Wednesday, November 01, 2006

First post of NaWriNoMo

This is the first of (hopefully) many posts leading up to the culmination of a 50,000 word pile of utter crap. Click below and then gouge out your eyes in horror of the badness of my writing.

I was born, to the suprise of many, to humble circumstances in a suburban house (actually a hospital, but I hardly spent any time there) in what would change from the "boonies" into the suburbs. A home in every way normal, mother and father married and happy, eventually a few siblings and a some pets. The pets came and went depending on their lifespans and the amount care my attention span allowed them. Living a life fairly normal with no perverts of a type inclined to harass me.

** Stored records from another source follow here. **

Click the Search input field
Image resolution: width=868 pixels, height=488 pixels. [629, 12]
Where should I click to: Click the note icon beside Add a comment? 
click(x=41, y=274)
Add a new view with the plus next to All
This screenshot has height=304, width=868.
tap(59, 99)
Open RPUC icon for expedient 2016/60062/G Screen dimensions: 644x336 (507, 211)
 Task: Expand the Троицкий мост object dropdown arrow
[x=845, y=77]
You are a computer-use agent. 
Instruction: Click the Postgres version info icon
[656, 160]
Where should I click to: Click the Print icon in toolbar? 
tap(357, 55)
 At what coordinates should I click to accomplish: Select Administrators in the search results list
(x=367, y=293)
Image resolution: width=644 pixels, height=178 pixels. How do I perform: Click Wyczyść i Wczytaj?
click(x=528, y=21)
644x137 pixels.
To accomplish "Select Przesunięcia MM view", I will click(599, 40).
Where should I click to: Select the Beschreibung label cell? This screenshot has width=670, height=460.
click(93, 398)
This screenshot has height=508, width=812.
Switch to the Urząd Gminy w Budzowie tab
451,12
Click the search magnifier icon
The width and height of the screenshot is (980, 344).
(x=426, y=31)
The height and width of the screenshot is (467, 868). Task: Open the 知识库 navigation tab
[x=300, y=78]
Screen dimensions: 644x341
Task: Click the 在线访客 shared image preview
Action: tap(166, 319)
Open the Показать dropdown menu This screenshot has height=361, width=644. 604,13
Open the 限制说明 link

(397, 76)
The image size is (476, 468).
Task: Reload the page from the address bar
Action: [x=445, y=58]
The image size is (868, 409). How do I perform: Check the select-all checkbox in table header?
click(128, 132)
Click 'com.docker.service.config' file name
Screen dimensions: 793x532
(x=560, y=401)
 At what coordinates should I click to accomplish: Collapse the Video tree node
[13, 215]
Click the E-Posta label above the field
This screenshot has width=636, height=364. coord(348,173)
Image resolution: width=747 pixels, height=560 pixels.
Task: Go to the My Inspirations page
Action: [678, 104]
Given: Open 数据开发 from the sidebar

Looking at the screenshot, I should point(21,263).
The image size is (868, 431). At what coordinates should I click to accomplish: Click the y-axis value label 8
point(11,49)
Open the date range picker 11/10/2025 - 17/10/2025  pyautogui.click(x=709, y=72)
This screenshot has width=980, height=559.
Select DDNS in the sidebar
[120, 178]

My home originally was at the intersection of a road leading west and a road leading north to a rather large pile of sticks and dirt. After it rained, I remember going to the pile of sticks to see the tiny waterfalls that would form on it with the filthy water from the cow pasture to the north. Growing up being told that I was gifted. A prodigy at nothing, but good enough to get annoyance from every teacher in my elementary schools (catholic, then the heathen public school) to participate in some of the extracurricular activities. The halcyon days when only wanting to read books and think was treated as genius rather than antisocial behavior. "He reads so much, but I never see any evidence of it" one said.

Putting this down for now, it's semi-autobiographical, but in the style of "How to Talk Dirty and Influence People" by Lenny Bruce so interspersed with fiction to speed up the boring bits (meaning it will be mostly fiction, particularly High School).